GPGPUs

Sat Aug 17 23:22:25 PDT 2013

On Sunday, 18 August 2013 at 05:05:48 UTC, Atash wrote:
> On Sunday, 18 August 2013 at 03:55:58 UTC, luminousone wrote:
>> You do have limited Atomics, but you don't really have any 
>> sort of complex messages, or anything like that.
>
> I said 'point 11', not 'point 10'. You also dodged points 1 and 
> 3...
>
>> Intel doesn't have a dog in this race, so their is no way to 
>> know what they plan on doing if anything at all.
>
> http://software.intel.com/en-us/vcsource/tools/opencl-sdk
> http://www.intel.com/content/www/us/en/processors/xeon/xeon-phi-detail.html
>
> Just based on those, I'm pretty certain they 'have a dog in 
> this race'. The dog happens to be running with MPI and OpenCL 
> across a bridge made of PCIe.

The Xeon Phi is interesting in so far as taking generic 
programming to a more parallel environment. However it has some 
serious limitations that will heavily damage its potential 
performance.

AVX2 is completely the wrong path to go about improving 
performance in parallel computing, The SIMD nature of this 
instruction set means that scalar operations, or even just not 
being able to fill the giant 256/512bit register wastes huge 
chunks of this things peak theoretical performance, and if any 
rules apply to instruction pairing on this multi issue pipeline 
you have yet more potential for wasted cycles.

I haven't seen anything about intels, micro thread scheduler, or 
how these chips handle mass context switching natural of micro 
threaded environments, These two items make a huge difference in 
performance, comparing radeon VLIW5/4 to radeon GCN is a good 
example, most of the performance benefit of GCN is from easy of 
scheduling scalar pipelines over more complex pipes with 
instruction pairing rules etc.

Frankly Intel, has some cool stuff, but they have been caught 
with their pants down, they have depended on their large fab 
advantage to carry them over and got lazy.

We likely are watching AMD64 all over again.

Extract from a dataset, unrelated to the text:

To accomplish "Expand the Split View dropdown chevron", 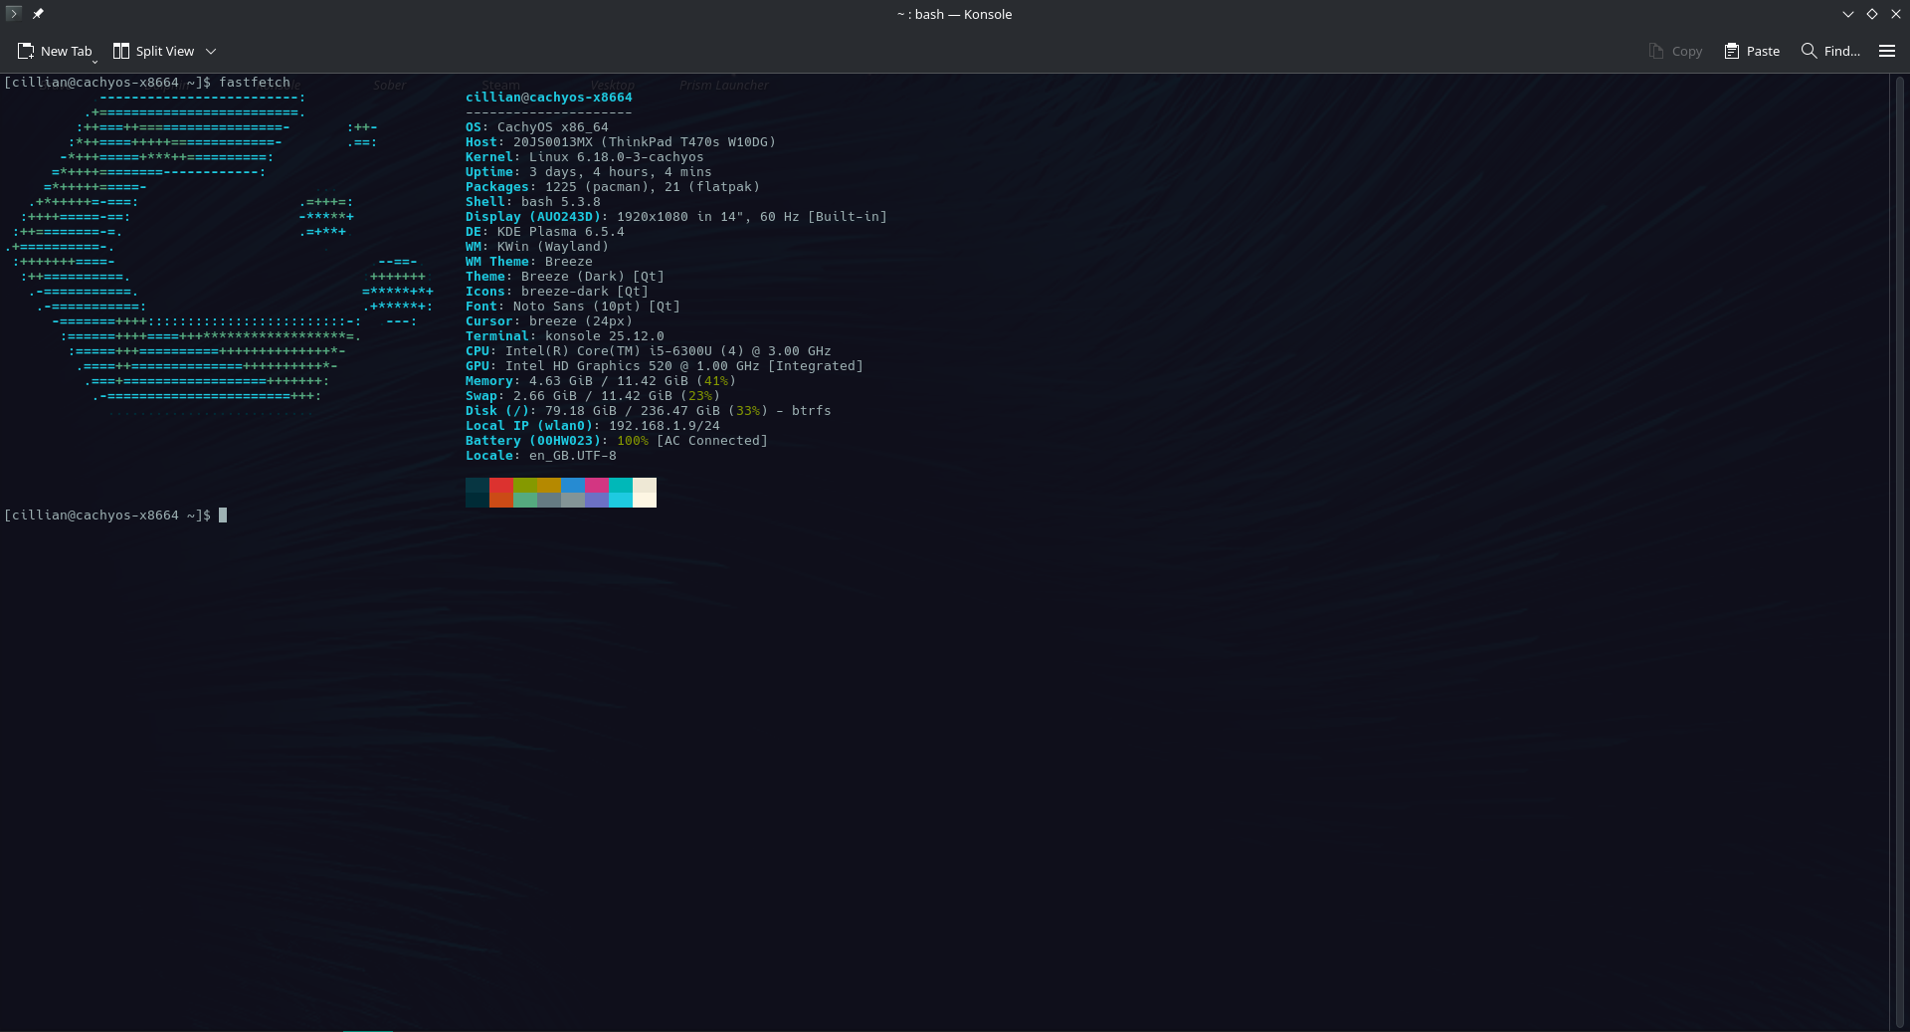I will point(211,51).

>> The reason to point out HSA, is because it is really easy add 
>> support for, it is not a giant task like opencl would be. A 
>> few changes to the front end compiler is all that is needed, 
>> LLVM's backend does the rest.
>
> H'okay. I can accept that.
>
>> OpenCL isn't just a library, it is a language extension, that 
>> is ran through a preprocessor that compiles the embedded 
>> __KERNEL and __DEVICE functions, into usable code, and then 
>> outputs .c/.cpp files for the c compiler to deal with.
>
> But all those extra bits are part of the computing 
> *environment*. Is there something wrong with requiring the 
> proper environment for an executable?
>
> A more objective question: which devices are you trying to 
> target here?

A first, simply a different way of approaching std.parallel like 
functionality, with an eye gpgpu in the future when easy 
integration solutions popup(such as HSA).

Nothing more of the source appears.